Sugarcane is 1:8, a far better result.
Biodiesel is 1:2.5, so significantly better than ethanol.
Cellulose derived ethanol ranges from 1:2 to 1:26 ratios, and from that same interactive chart it says algae can theoretically produce 5,000 gallons of biodiesel an acre. If true that’s pretty solid since if you average 30,000 miles of driving a year in a 30 mpg car one acre of algae produces enough fuel for 5 people like you.
Corn ethanol is just a fancy way to convert non-petroleum/gasoline fossil fuels into a gasoline substitute; a lot of the energy involved is natural gas; thus as far as being renewable it isn’t, nor does it really reduce greenhouse gas emissions (and may emit more of other pollutants, such as ozone). Not to mention the diversion of crops from food production (at least the fermented waste can be used as animal feed, but the incentive to grow more corn takes away from other crops).
Eventually, of course, we will have to produce fuel with methods that use no fossil fuels - or mined fertilizers (which face the same eventual depletion problems, like phosphorus); I expect by then we won’t be using any fuels that can’t be derived from electricity (solar, wind, hydropower, etc), unless we get a breakthrough in oil from algae or the like (cellulosic ethanol still needs to be distilled; I guess if we can make enough electricity it wouldn’t be such a problem losing energy this way if batteries can’t advance enough).
In the meantime, corn ethanol can be compared to CFLs replacing incandescents; they will eventually be replaced by better technology (LEDs, which might eventually be replaced by some as yet undiscovered technology, etc).
That would make sense if America was an island completely unaffected by events overseas.
But it is, of course, no such thing.

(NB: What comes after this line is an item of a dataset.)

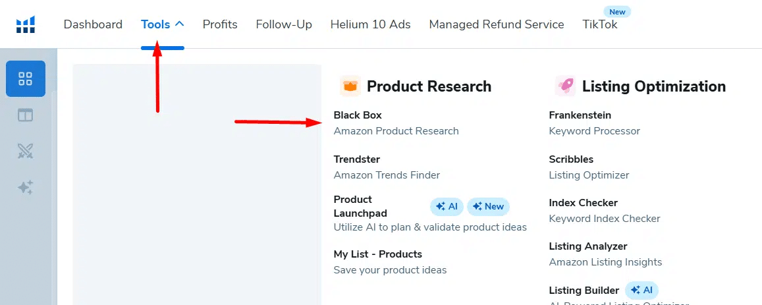Open Managed Refund Service
Viewport: 762px width, 305px height.
point(497,24)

Starving people aren’t good for us-- they make terrible trading partners, they tend to join revolutions and movements that aren’t very friendly to us, they end up starting wars that disrupt the flow of resources that our economy relies on, and otherwise make all kinds of problems we’d rather avoid. A prosperous, value-producing world is beneficial to America.
Boondoggle. I think the biggest problem is that many think we will find a magical substitute for oil that will let us keep things going exactly the way they are. This is the wrong headed and will lead to nothing but problems in the future if not addressed. Sticking our collective head in the ground like an ostrich and hoping is not going to help, but so far the collective will just is not there.

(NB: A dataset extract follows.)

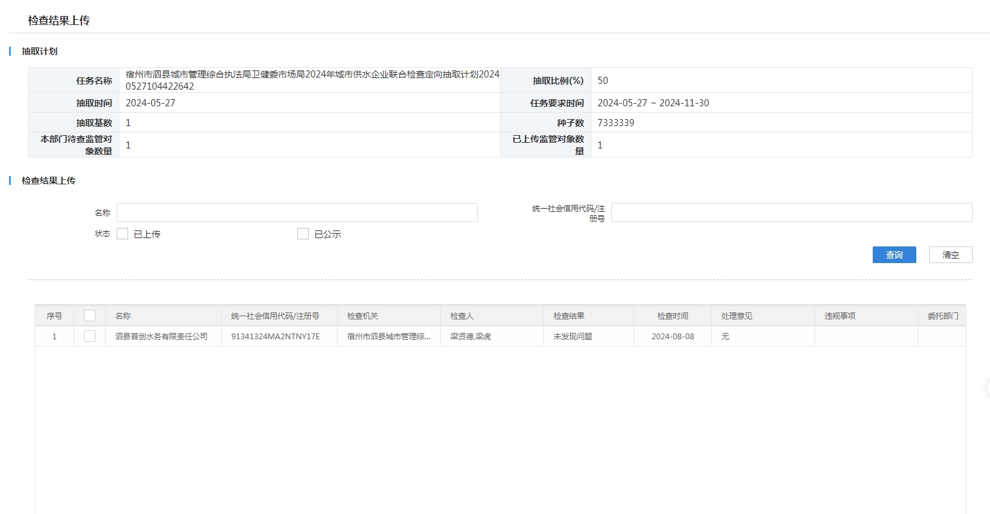Check the 已上传 status checkbox
Image resolution: width=990 pixels, height=514 pixels.
[122, 234]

The ethanol program is the Federal Government at its worst. Its effects are:
-higher oil imports (need diesel fuel to process the corn)

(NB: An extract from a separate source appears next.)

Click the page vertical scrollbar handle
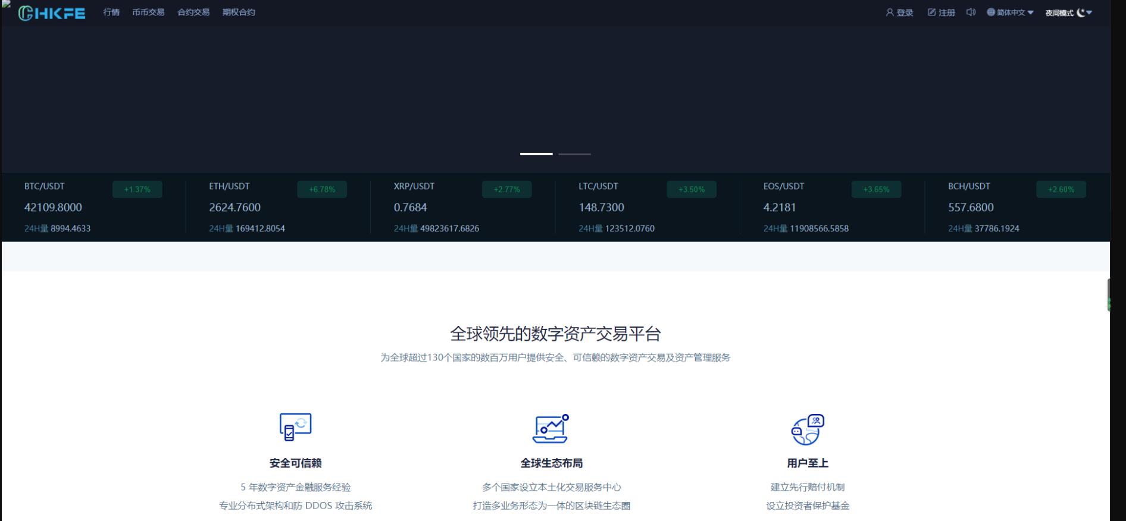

-higher food prices (corn grown for ethanol
-more pollution, more fuel burned (ethanol has only 67% the energy of gasoline)
-higher taxes, higher Federal deficit
-big subsidies to corn farmers
What’s not to like? American stupidity at its finest!
This USDA report (warning PDF) is an excellent analysis of the ethanol industry in Brazil, including discussion on the infrastructure. IT appears that the pure ethanol vehicle base dried up in the late 90’s, but the ethanol fuel demand has been growing considerably since the introduction of flex fuel vehicles.
It is interesting to note that all gasoline sold in Brazil is already between 15 and 25% ethanol already.
And as stated elsewhere upthread, the sugar industry in the US is protected not to benefit corn growers, but to benefit sugar growers in Florida, Hawaii, and other locations. It would be interesting to see just how many places can grow sugar cane. It does seem that cane sugar is the most energy efficient of the ethanol progenitors. Corn, not so much.